Only two other US women ever seriously contended for presidency using a major party: Geraldine Ferraro for the Democratic Party, 1984, and Republican Sarah Palin in 2008. But even these were gunning for number two.

Some 136 years before, Victoria Woodhull had tried using a minor party at a time when women were not allowed to vote. She could not even vote for herself.

In a male-dominated world order, you have to count the number two and three women. It is an indictment of democracy and 'civilisation'. Even in the greatest country, serious women could only play second fiddle.

It has always struck me as curious that with all her economic glory, democratic culture, equality and freedom, the US has never elected a woman as president. Yet most major democracies in the world have already produced female presidents or have regular serious contenders. The story of India and Indira Gandhi is well known.

Britain had the 'Iron Lady' Margaret Thatcher. Germany is currently being ruled by that tough lady, Angela Merkel. Brazil elected one Dilma Rousseff in 2011 and sacked her this year!

Even developing democracies are demonstrating that women no longer 'belong to the kitchen and bedroom', as a Nigerian male chauvinist-in-chief, Muhammadu Buhari has so poignantly reminded us. There is Liberia's Ellen Johnson and Malawi's Joyce Banda. Even the chaotic Central Africa Republic had to look to Catherine Samba-Panza to head the interim government during the latest cycle of crisis there.

The perception that women cannot lead is a cultural construct. Culture is stronger than fact. Culturally, man is immediately after birth expected to be a self-sufficient, almost pre-set human being.

Most cultures set men to prove themselves that they can protect women and children.

However, with the modern economic framework allowing women to surpass men, the provider-protector husband is really an option. The Guardian Angel father is no more. Today, those traditional characteristics defining men like endurance, bravery, loyalty are principally outdated. But women have rapidly gained territory.

The modern economic structure has drastically removed masculinity from men and invested it in women, in a progression that I call the 'feminisation of the world'. We are experiencing the irreversible construction of female masculinities that is producing more alpha girls, who are not just female cocks confronting male potency, but women who are already taking over traditional masculine roles. Now, Hilary Clinton is now their high 'priest'.

No one laboured as much to break the dominating male world order like Margaret Thatcher. Her relentless privatisation programmes in the 80s saw thousands of men rendered jobless and start relying on their women for sustenance. As privatisation spread across the world, more men found themselves losing their status in the family and consequently in the society.

But even the so-called women subjugation has always been largely symbolic, sometime to maintain peace and harmony in this world. Personally, I hold the view that behind the scenes, women have always controlled this world in subtle but powerful ways.

We have already heard this repeated ad infinitum: women make half of humanity. The bulk of the labour generating more than half of global production is from women. In Africa, women account for 74 per cent of agricultural production.

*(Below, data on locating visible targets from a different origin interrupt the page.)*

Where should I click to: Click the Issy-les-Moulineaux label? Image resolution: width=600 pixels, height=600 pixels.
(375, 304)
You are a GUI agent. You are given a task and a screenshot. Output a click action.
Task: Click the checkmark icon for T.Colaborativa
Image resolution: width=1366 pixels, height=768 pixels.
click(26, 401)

Women leaders have in many ways proved capable of making great impact on ordinary lives. Nowhere is this manifest as in the way they organise themselves in social-economic activities at the grassroots. Locally, many men chamas soon crumble after everyone has got their money in the round.

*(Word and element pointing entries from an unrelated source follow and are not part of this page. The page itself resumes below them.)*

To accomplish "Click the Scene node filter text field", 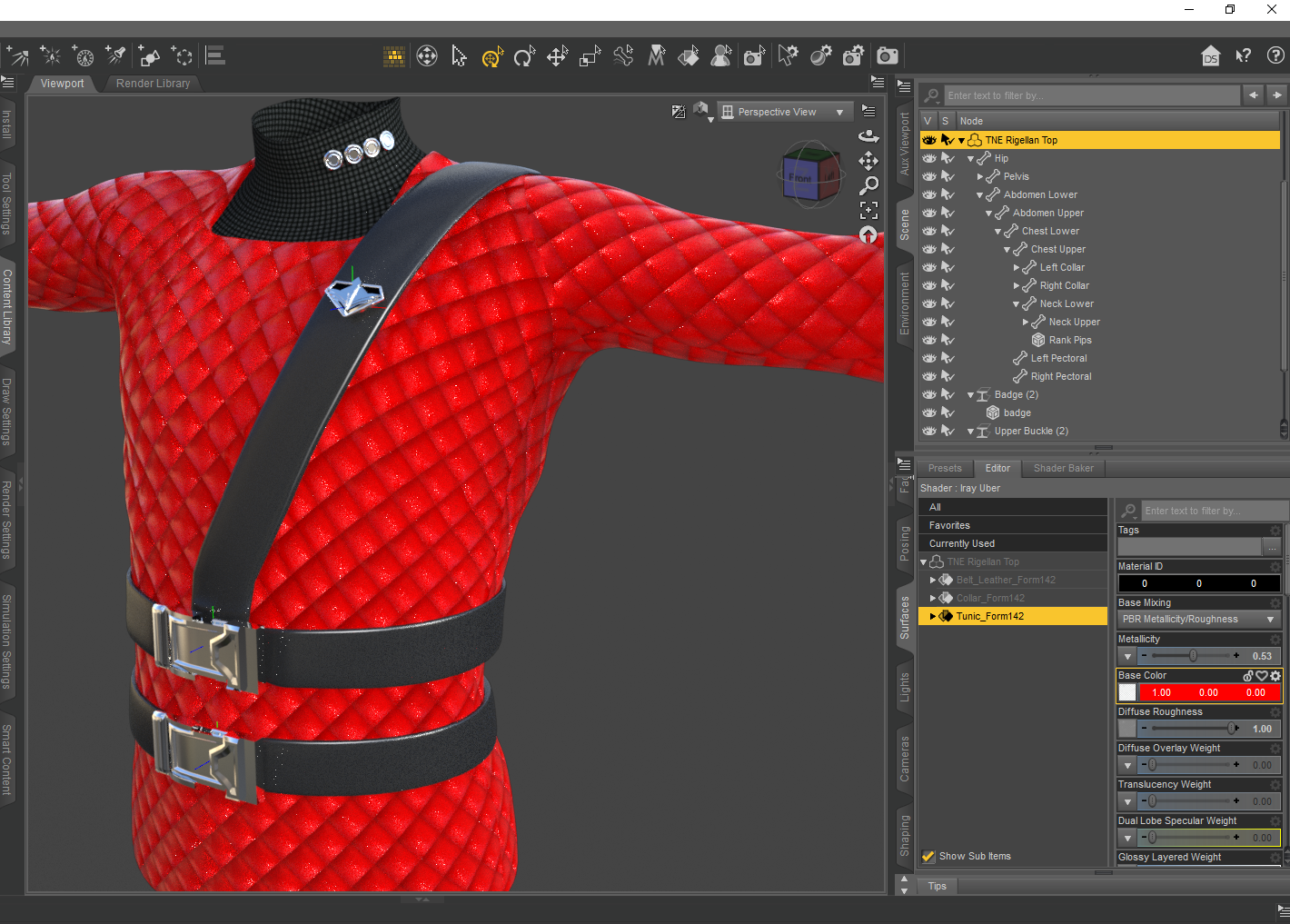I will click(x=1091, y=95).
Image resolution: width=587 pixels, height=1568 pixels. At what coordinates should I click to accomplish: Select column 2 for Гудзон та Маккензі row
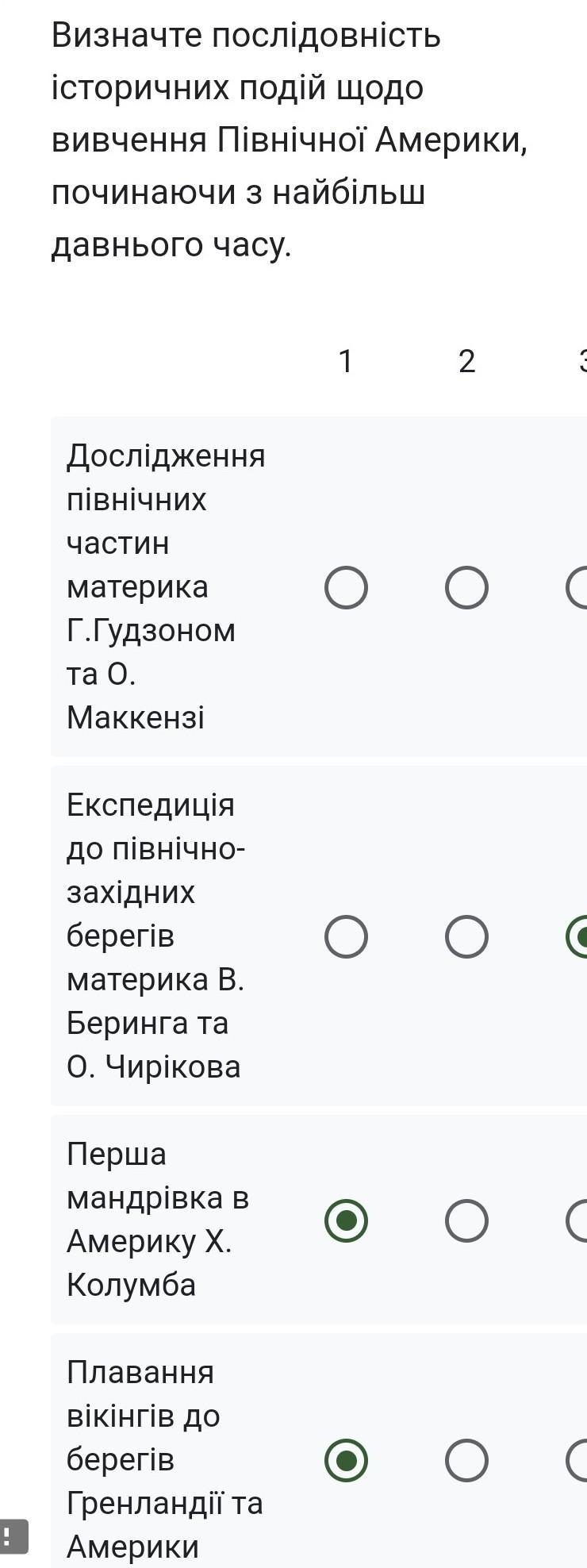pyautogui.click(x=466, y=587)
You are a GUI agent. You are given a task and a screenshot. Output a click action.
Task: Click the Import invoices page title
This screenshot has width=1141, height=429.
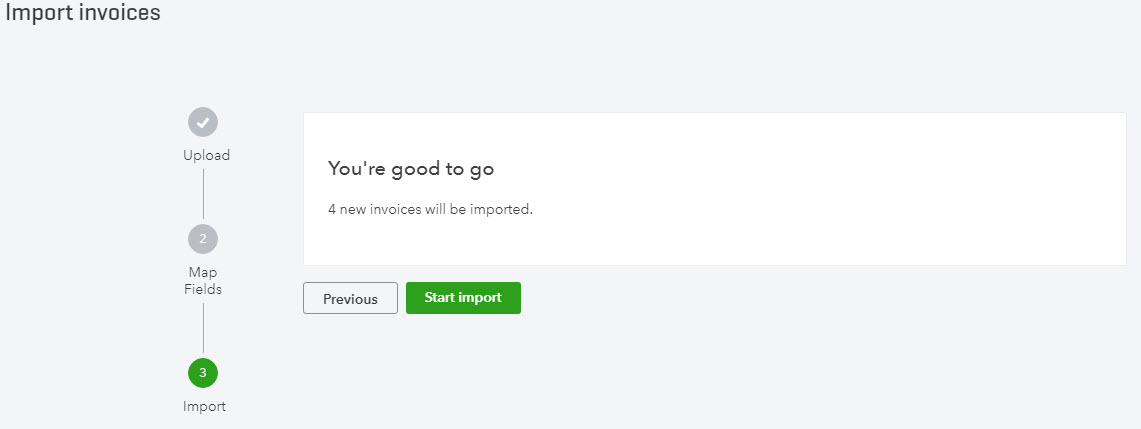pyautogui.click(x=83, y=12)
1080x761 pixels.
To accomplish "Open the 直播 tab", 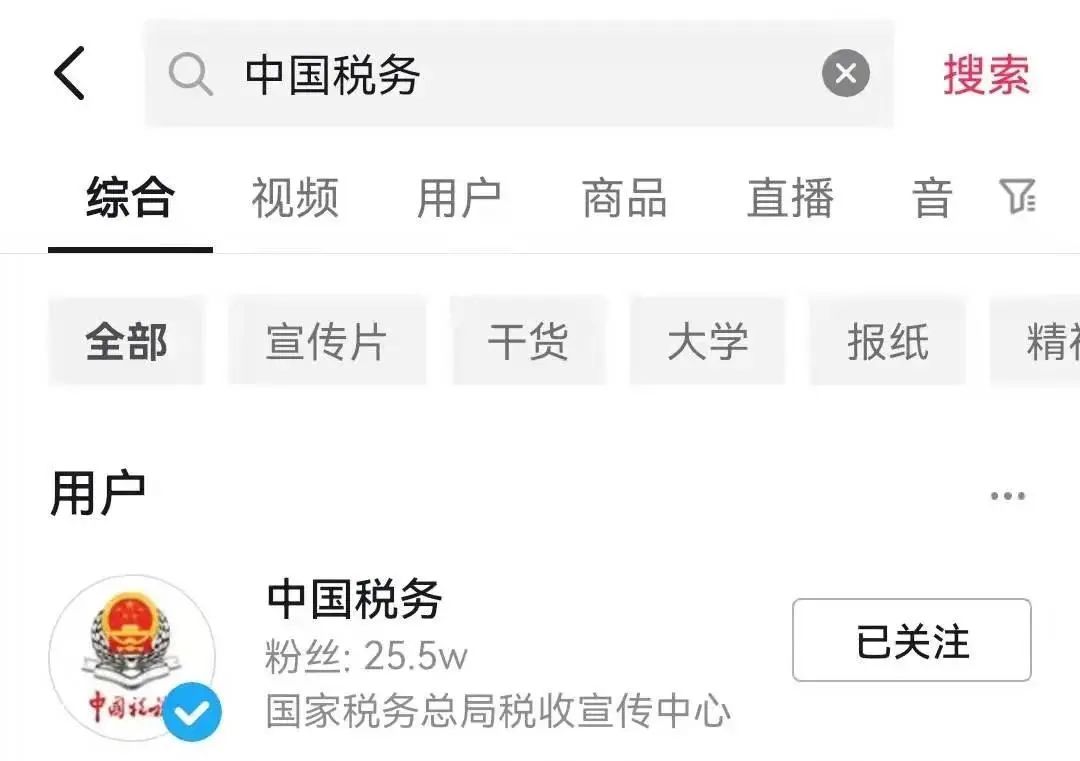I will click(791, 198).
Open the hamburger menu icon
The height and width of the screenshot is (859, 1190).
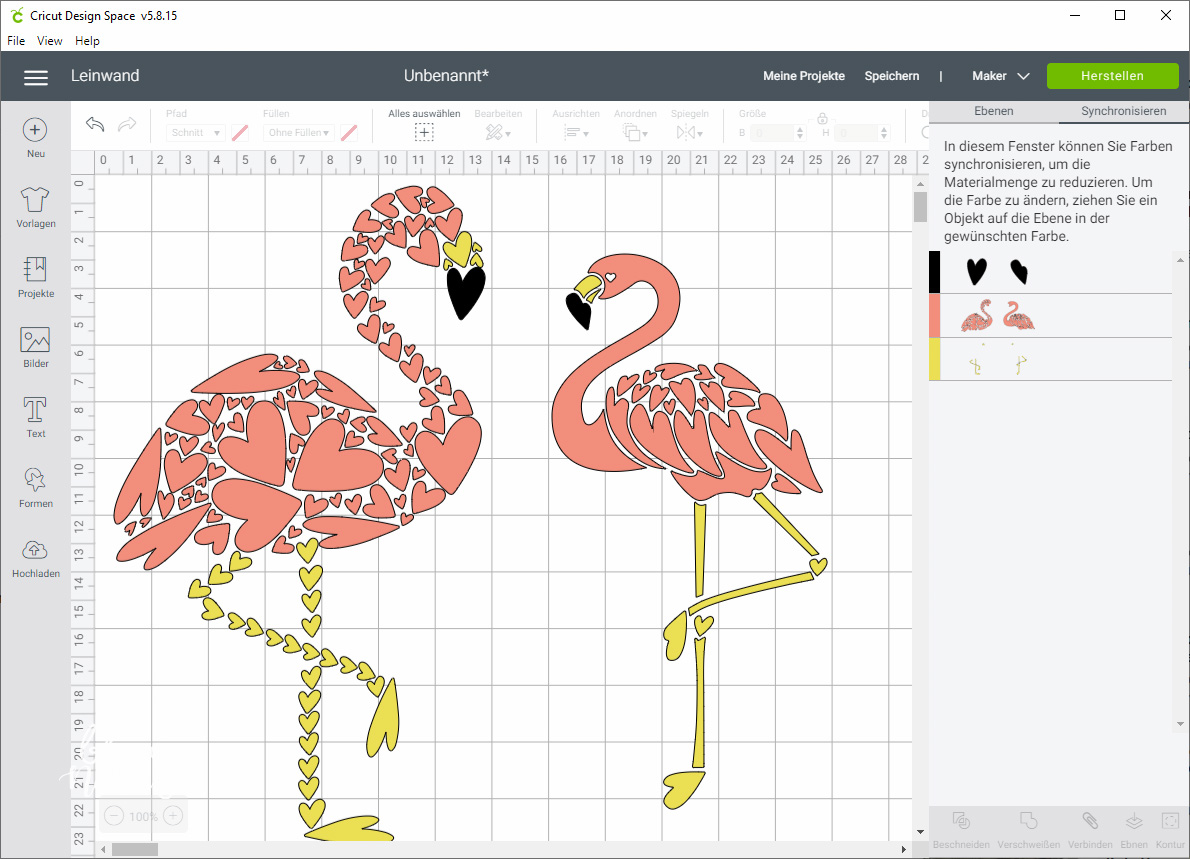click(36, 77)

So strong are woman leadership and bonding instincts that Mohammad Yunus harnessed this power into what is now known as the 'Grameen Bank', a micro-financing concept that earned him the 2012 Nobel Peace prize.

From this view, Hilary Clinton's presidency should be a welcome thing in this troubled world.

World affairs will still be mostly male-dominated, though women will increasingly control the post-industrial world. Statistics support this: In Canada, female breadwinners are more than male. In UK, women have outnumbered men in just about all fields. This trend has been spreading around the world in the past 30 years and Kenya is not spared.

However, beyond the gender wars, I can only salute the Clintons of this world by citing another great woman, Aung San Suu Kyi, a Nobel laureate and political gadfly and Myanmar's de facto leader.